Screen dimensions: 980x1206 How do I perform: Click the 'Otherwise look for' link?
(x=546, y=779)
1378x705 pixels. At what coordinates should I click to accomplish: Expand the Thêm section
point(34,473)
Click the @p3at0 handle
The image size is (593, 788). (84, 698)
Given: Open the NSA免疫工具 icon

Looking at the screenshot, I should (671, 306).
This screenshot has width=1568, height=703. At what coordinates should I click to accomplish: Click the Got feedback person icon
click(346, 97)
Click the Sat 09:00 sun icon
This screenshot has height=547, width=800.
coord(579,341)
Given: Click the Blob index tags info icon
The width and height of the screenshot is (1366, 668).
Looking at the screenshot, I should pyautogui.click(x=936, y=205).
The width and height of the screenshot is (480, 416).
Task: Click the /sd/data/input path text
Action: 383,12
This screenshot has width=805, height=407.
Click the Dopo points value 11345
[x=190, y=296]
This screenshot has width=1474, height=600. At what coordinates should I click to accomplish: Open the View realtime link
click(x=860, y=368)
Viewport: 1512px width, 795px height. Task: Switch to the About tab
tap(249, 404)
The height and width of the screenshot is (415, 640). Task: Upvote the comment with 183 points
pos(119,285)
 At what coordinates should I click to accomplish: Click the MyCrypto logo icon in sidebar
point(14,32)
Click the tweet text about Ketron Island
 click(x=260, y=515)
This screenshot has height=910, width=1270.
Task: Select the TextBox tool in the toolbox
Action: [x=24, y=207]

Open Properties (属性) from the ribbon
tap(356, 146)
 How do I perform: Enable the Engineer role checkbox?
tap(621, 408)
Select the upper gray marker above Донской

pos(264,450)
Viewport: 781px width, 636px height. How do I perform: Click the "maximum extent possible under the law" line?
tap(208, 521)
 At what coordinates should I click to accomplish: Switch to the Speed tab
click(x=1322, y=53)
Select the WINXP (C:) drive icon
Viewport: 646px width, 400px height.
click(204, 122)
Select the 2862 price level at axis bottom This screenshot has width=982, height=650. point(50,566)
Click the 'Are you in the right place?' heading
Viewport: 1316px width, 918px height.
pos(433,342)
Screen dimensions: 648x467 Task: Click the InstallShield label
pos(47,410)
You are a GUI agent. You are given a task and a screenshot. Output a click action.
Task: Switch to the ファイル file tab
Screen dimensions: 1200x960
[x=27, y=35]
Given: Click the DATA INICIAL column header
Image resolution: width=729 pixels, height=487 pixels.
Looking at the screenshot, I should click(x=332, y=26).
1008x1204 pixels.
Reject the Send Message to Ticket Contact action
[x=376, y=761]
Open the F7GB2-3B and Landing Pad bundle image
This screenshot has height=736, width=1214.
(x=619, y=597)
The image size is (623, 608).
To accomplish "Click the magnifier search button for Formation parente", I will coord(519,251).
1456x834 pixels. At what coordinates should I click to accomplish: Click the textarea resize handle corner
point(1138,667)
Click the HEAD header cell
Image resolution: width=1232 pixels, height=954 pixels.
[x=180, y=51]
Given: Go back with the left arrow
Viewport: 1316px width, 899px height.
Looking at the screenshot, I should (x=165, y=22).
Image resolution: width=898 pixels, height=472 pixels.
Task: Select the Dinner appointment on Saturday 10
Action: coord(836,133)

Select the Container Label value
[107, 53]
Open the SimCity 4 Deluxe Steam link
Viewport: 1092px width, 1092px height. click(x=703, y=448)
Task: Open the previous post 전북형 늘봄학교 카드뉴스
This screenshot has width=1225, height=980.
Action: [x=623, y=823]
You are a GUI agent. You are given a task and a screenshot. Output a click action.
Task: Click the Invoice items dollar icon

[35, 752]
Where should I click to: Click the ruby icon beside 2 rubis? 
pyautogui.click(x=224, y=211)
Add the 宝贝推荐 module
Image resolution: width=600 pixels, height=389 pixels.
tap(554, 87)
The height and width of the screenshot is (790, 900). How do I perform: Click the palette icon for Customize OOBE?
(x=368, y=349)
+ + + + +
- **Exercise objective**:
All of the material must appear again, exactly as given.

- **Completed task**:
Screen dimensions: 980x1206 How do I perform: Click the 'Otherwise look for' link?
(x=546, y=779)
1378x705 pixels. At what coordinates should I click to accomplish: Expand the Thêm section
point(34,473)
Click the @p3at0 handle
The image size is (593, 788). (84, 698)
Given: Open the NSA免疫工具 icon

Looking at the screenshot, I should (671, 306).
This screenshot has width=1568, height=703. At what coordinates should I click to accomplish: Click the Got feedback person icon
click(346, 97)
Click the Sat 09:00 sun icon
This screenshot has height=547, width=800.
coord(579,341)
Given: Click the Blob index tags info icon
The width and height of the screenshot is (1366, 668).
Looking at the screenshot, I should pyautogui.click(x=936, y=205).
The width and height of the screenshot is (480, 416).
Task: Click the /sd/data/input path text
Action: 383,12
This screenshot has width=805, height=407.
Click the Dopo points value 11345
[x=190, y=296]
This screenshot has width=1474, height=600. At what coordinates should I click to accomplish: Open the View realtime link
click(x=860, y=368)
Viewport: 1512px width, 795px height. Task: Switch to the About tab
tap(249, 404)
The height and width of the screenshot is (415, 640). Task: Upvote the comment with 183 points
pos(119,285)
 At what coordinates should I click to accomplish: Click the MyCrypto logo icon in sidebar
point(14,32)
Click the tweet text about Ketron Island
 click(x=260, y=515)
This screenshot has height=910, width=1270.
Task: Select the TextBox tool in the toolbox
Action: [x=24, y=207]

Open Properties (属性) from the ribbon
tap(356, 146)
 How do I perform: Enable the Engineer role checkbox?
tap(621, 408)
Select the upper gray marker above Донской

pos(264,450)
Viewport: 781px width, 636px height. How do I perform: Click the "maximum extent possible under the law" line?
tap(208, 521)
 At what coordinates should I click to accomplish: Switch to the Speed tab
click(x=1322, y=53)
Select the WINXP (C:) drive icon
Viewport: 646px width, 400px height.
click(204, 122)
Select the 2862 price level at axis bottom This screenshot has width=982, height=650. point(50,566)
Click the 'Are you in the right place?' heading
Viewport: 1316px width, 918px height.
pos(433,342)
Screen dimensions: 648x467 Task: Click the InstallShield label
pos(47,410)
You are a GUI agent. You are given a task and a screenshot. Output a click action.
Task: Switch to the ファイル file tab
Screen dimensions: 1200x960
[x=27, y=35]
Given: Click the DATA INICIAL column header
Image resolution: width=729 pixels, height=487 pixels.
Looking at the screenshot, I should click(x=332, y=26).
1008x1204 pixels.
Reject the Send Message to Ticket Contact action
[x=376, y=761]
Open the F7GB2-3B and Landing Pad bundle image
This screenshot has height=736, width=1214.
(x=619, y=597)
The image size is (623, 608).
To accomplish "Click the magnifier search button for Formation parente", I will coord(519,251).
1456x834 pixels. At what coordinates should I click to accomplish: Click the textarea resize handle corner
point(1138,667)
Click the HEAD header cell
Image resolution: width=1232 pixels, height=954 pixels.
[x=180, y=51]
Given: Go back with the left arrow
Viewport: 1316px width, 899px height.
Looking at the screenshot, I should (x=165, y=22).
Image resolution: width=898 pixels, height=472 pixels.
Task: Select the Dinner appointment on Saturday 10
Action: coord(836,133)

Select the Container Label value
[107, 53]
Open the SimCity 4 Deluxe Steam link
Viewport: 1092px width, 1092px height. click(x=703, y=448)
Task: Open the previous post 전북형 늘봄학교 카드뉴스
This screenshot has width=1225, height=980.
Action: [x=623, y=823]
You are a GUI agent. You are given a task and a screenshot. Output a click action.
Task: Click the Invoice items dollar icon

[35, 752]
Where should I click to: Click the ruby icon beside 2 rubis? 
pyautogui.click(x=224, y=211)
Add the 宝贝推荐 module
Image resolution: width=600 pixels, height=389 pixels.
tap(554, 87)
The height and width of the screenshot is (790, 900). How do I perform: Click the palette icon for Customize OOBE?
(x=368, y=349)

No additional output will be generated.